We simply increase the de pointer! Instead of adding 11 to skip to the next position in the column, we skip to the next one horizontally.

The conclusion we can draw is that algorithm 1 is a vertical encoding algorithm, and the second one is a horizontal one. To make sure, let's look at how 0xC000 gets filled in when we load a level that uses this second algorithm. An example of such a level would be round 5. This is the level data for round 5:

                                                      00
        00 00 21 81 24 0F 0C 88  0C F0 09 03 39 04 40 0F
        09 40 08 28 0F 04 39 03  40 0F 09 40 08 28 0F 05
        39 02 40 0F 09 40 08 28  0F 
      

The sixth byte is 0x24, or 0b0010 0100. It does not have the top bit set.

Round 5 of Eggerland Mystery

When we take a look at 0xC000 when the decompression algorithm runs, we see the following:

This confirms that this second algorithm handles the decoding in a horizontal fashion.
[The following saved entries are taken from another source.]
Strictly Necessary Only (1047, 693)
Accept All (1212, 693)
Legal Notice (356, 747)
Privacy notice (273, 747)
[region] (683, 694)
Why two similar algorithms?

In modern day computing, memory space is not really an issue. Back in the early '80s though, you had to seriously consider every option to cram as many bytes in your ROM cartridge as possible. In this case, they only had 32 kilobytes to work with. When we take a look at the size of all the data of all the levels in the ROM, conveniently stored sequentially, we see it ranges from 0x6D88 to 0x8B97. That's a total size of 7695 bytes, about a quarter of the entire cartridge ROM!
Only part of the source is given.